◆ Task to complete
If a line in the data contains "will", copy it out.

:::

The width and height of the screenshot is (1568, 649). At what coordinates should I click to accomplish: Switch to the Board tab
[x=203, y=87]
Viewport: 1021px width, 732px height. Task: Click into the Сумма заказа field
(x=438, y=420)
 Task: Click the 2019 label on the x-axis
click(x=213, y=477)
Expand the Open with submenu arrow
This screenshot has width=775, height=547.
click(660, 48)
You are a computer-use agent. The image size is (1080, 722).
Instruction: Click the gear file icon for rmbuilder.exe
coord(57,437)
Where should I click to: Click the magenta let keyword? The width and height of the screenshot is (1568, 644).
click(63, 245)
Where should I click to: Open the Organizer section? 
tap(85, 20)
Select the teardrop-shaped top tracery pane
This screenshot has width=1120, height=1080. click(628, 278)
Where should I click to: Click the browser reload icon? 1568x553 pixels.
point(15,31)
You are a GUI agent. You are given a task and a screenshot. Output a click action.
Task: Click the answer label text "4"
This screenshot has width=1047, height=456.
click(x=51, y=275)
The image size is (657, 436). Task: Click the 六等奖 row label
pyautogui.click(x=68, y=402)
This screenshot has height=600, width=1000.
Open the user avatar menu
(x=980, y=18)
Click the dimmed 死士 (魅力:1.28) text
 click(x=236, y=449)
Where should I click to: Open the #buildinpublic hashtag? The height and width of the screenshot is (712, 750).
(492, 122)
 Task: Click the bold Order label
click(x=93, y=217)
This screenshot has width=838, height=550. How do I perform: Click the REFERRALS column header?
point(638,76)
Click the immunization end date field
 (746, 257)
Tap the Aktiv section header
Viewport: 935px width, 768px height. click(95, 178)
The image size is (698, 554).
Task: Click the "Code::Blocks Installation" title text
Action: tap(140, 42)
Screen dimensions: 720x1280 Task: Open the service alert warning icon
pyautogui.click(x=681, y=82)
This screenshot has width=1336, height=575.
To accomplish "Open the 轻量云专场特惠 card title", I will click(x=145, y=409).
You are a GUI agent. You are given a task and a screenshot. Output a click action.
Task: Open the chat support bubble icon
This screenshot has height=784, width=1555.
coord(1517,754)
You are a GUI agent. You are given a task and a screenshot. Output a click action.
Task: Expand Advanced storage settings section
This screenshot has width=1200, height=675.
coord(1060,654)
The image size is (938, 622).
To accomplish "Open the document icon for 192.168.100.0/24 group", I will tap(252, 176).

:::

◆ Solved problem
To accomplish "Open the 轻量云专场特惠 card title", I will click(x=145, y=409).
To accomplish "Open the document icon for 192.168.100.0/24 group", I will tap(252, 176).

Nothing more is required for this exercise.